ボウリング場、半世紀の歴史に幕「福岡・西新パレスボウル」
「パーフェクト達成まであと1本だったのが一番の思い出。地域に貢献してくれたボウリング場だった」。利用団体「春一番クラブ」の廣田哮志(たかし)会長(76)はこう語った。同クラブに所属し、毎回100点を超えるスコアを出してきた米田シゲ子さん(96)は「(亡くなった)夫と一緒にボウリングができてよかった。100歳近くになってもボウリングはできる。今はパレスとのお別れが悲しく、寂しい」と名残を惜しんだ。

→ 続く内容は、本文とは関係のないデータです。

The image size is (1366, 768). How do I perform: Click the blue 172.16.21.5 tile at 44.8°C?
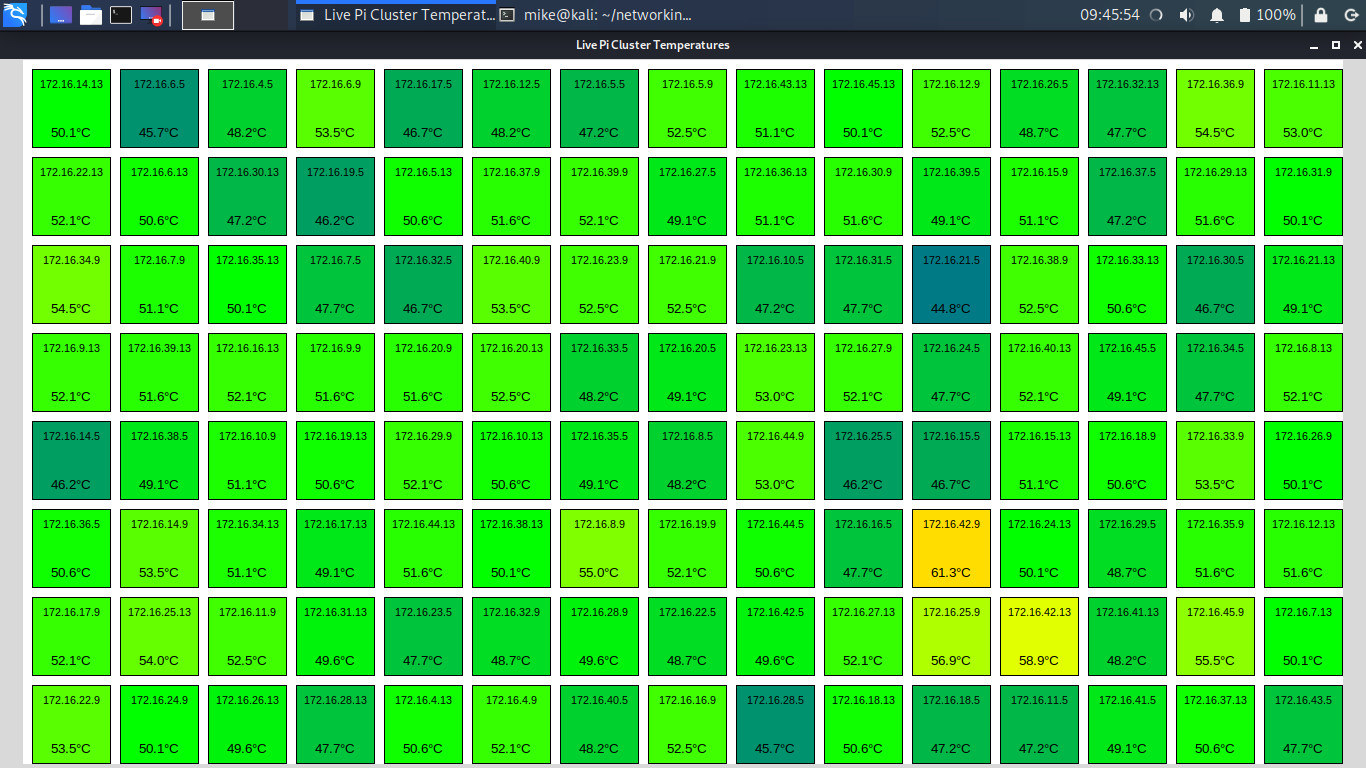[951, 284]
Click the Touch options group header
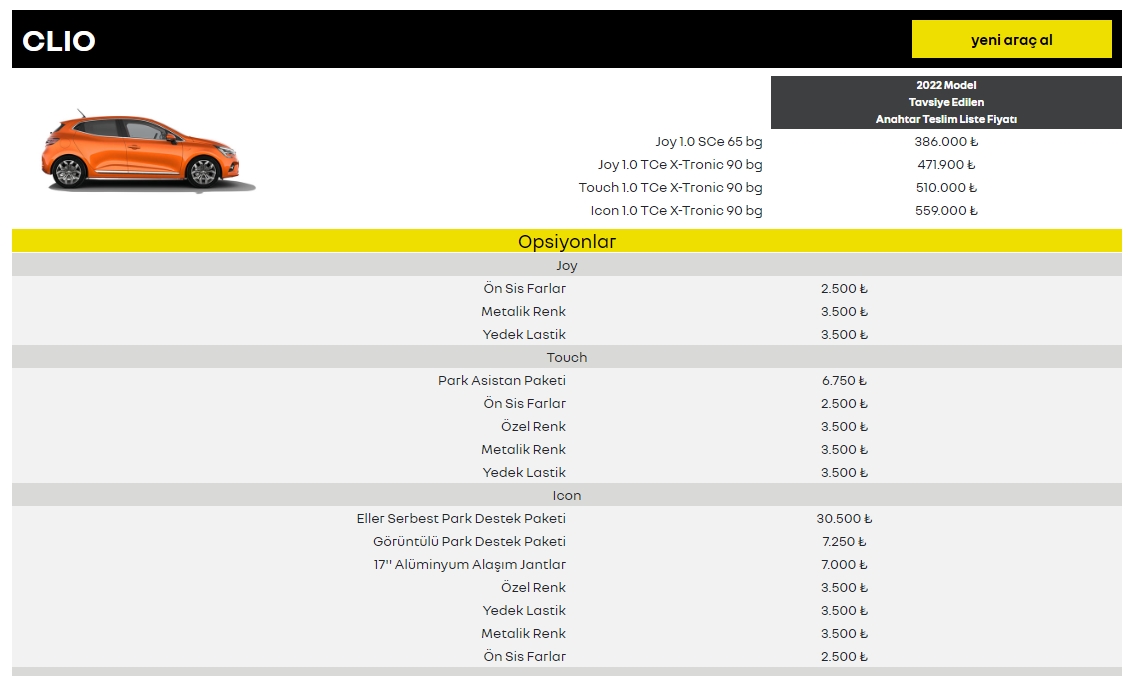 coord(566,358)
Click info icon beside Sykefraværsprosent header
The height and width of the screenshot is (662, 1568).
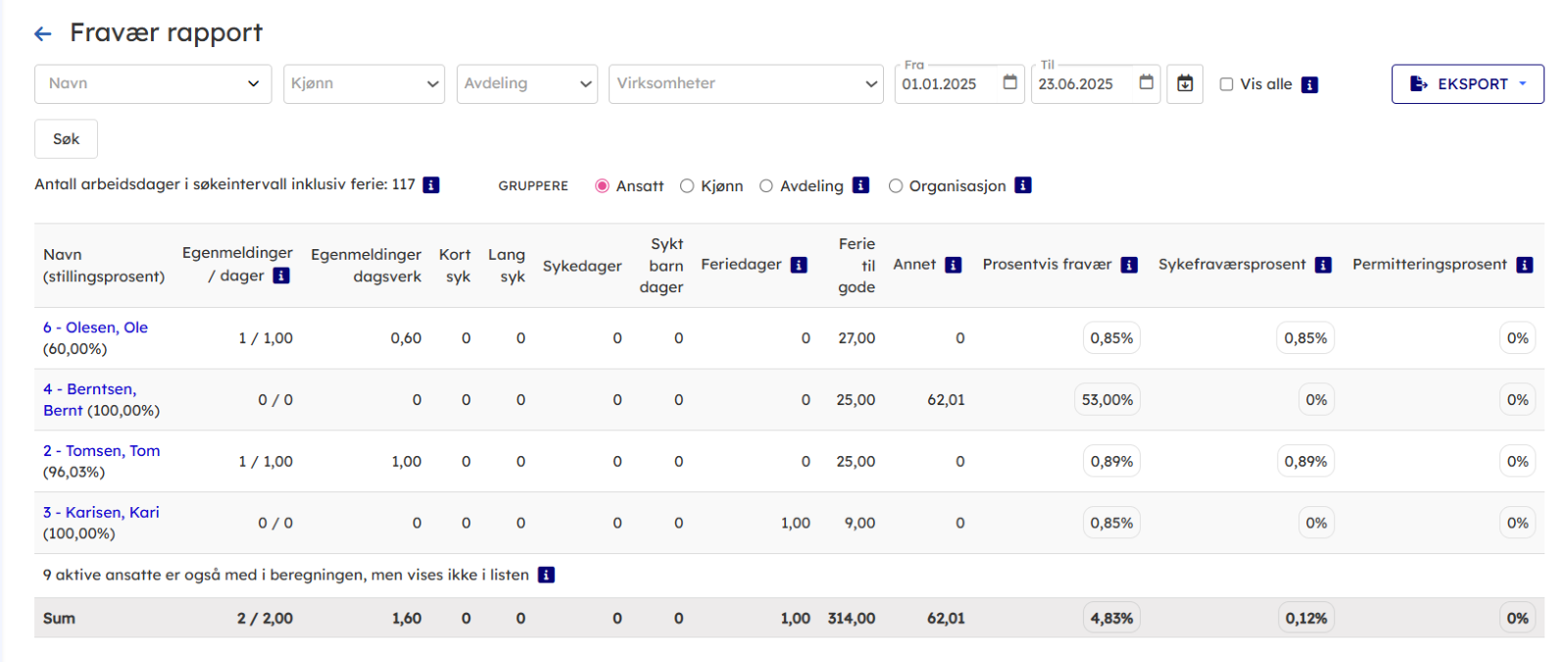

最終日は施設が無料開放され、会員向けの大会も開かれた。志垣大輔支配人(42)は「初めてボウリングをしたのも、社会人として働き始めたのもこの施設で感慨もひとしお。50年間、たくさんのお客さまを笑顔にしてくれた」と述べた。
施設は女子プロボウラーの活躍でボウリングブームが起きた昭和47年に開業。西日本鉄道グループの西鉄興業が運営し、平成15年度には約14万人が利用したが、令和2年度は新型コロナウイルス禍の影響などで約6万人に減少した。収益改善が見込めず、老朽化した設備の更新に多額の費用がかかることなどから閉鎖が決まった。福岡市内でも近年、経営難や老朽化などを背景にボウリング場の閉鎖が相次いでいる。